Last week, I decided to cross a street that I'd somehow decided was a boundary street for my walks. I'm a creature of ingrained habit, and once I decide upon a route, I tend to take the same one over and over. But, I don't know, I was feeling wild and crazy that day.
So I'm walking along, seeing more condos, a self-storage place I hadn't seen before, and quite a lot of houses that were probably on the edge of the city 50 - 60 years ago, before NASA and air conditioning made Houston the fourth largest city in the USA. Old suburbia, in other words.
I came across on house on a corner lot that made me pause in my travels. In the yard were several metal sculptures. They are spare, you might even say minimalist. One is a slightly larger than life sculpture of a dancing figure. It's very interesting to me in that the legs are very solid, with plate metal forming them, but the torso is a mangled series of metal bar. It's quite effective, giving the torso a sense of lightness and movement on what look like really powerful legs. This was the sculpture that first caught my eye, dance geek that I am.
There are a couple of other pieces that are harder to describe. They are also made of metal bars or rods, I'd guess no more than a quarter inch thick. They're bent and welded so that they form these rather large . . . not quite curly cues, but that's close enough. They spin out of themselves and into the ground. They're fun, but I don't have an emotional response to them.
I do have an emotional response to the other sculptures, though. At first, I couldn't figure out what they were. They are also made out of these metal rods and they fairly quickly took form as kneeling figures, but with all those skinny lines, it was a bit hard to see what they were other than squiggly lines. Slowly, I began to see that each of these kneeling stick figures was holding a smaller figure in it's arms. The smaller figure was in a back-bend, as in death or grave injury or illness.
I realized I was looking at a half-dozen stick figure pietas. It is remarkably affecting. I wonder if there is a story behind them. They strike me as very sad.

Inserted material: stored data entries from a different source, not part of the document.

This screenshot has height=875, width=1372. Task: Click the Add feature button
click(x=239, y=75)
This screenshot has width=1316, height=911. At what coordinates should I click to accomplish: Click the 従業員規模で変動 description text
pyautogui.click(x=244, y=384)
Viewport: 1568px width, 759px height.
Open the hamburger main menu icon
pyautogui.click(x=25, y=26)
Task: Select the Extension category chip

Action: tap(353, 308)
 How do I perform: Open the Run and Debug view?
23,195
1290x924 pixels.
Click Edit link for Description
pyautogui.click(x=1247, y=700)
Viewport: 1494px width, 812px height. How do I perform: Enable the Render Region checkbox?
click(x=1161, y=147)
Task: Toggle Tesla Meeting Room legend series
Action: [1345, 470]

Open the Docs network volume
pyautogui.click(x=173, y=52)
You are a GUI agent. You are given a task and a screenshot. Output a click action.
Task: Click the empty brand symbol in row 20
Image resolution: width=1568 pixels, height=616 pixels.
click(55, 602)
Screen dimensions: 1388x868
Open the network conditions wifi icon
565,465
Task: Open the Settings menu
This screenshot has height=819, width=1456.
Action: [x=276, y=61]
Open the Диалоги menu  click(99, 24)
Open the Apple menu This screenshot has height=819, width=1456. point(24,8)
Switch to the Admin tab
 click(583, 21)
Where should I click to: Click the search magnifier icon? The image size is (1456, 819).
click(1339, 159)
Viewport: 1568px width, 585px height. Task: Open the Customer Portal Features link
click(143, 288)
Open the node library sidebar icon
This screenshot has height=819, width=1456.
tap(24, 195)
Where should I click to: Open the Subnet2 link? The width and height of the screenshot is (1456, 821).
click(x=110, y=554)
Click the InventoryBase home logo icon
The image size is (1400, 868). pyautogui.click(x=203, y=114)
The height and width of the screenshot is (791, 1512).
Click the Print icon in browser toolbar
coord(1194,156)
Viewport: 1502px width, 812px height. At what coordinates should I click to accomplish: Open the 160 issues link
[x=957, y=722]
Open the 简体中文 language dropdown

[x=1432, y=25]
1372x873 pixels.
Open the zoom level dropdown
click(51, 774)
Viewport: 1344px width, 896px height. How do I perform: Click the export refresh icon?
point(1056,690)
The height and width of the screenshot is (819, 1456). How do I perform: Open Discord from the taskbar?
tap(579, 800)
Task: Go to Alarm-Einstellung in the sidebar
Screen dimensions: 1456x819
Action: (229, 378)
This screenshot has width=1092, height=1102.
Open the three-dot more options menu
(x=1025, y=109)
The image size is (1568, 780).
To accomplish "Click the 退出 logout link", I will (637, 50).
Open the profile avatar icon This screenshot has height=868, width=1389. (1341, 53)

I went again for a walk into that part of the neighborhood today. It appeared as though the figures were moved. I remembered them all facing the street, but today, some were turned to each other.
I wonder if the artist lives in the house or if it's just a fan of this one artist. Maybe, after the light in the evenings get longer, I'll take a walk that way and get up the courage to knock on the door and ask about them.
Performance Process and Progress
So I'm making my first trio performance piece. This is going to be a growing experience. It's going to alter the way that I make work. After making only solo work, this challenges my process in ways that surprise me.
This is the Desert Fathers piece I mentioned last post. It still lacks a title and even the theme is just starting to emerge for me. Yes, still about weakness being strength, but also something about ritual and community.
I have more to say about this, but not right now. I think I need another meeting with my collaborators. I think I'm going to learn a lot. About myself and about making non-solo work.
Contest
For the five or so following this blog, you'll note that the first of March has come and gone without an announcement about a contest to win a copy of Able to.... Well, I'm suspending the monthly contest for the moment. I'm just not getting response to it. The last message board I posted it to keeps track of how many people read a post, and over one hundred people looked at the contest posting . . . and no one, not one, entered.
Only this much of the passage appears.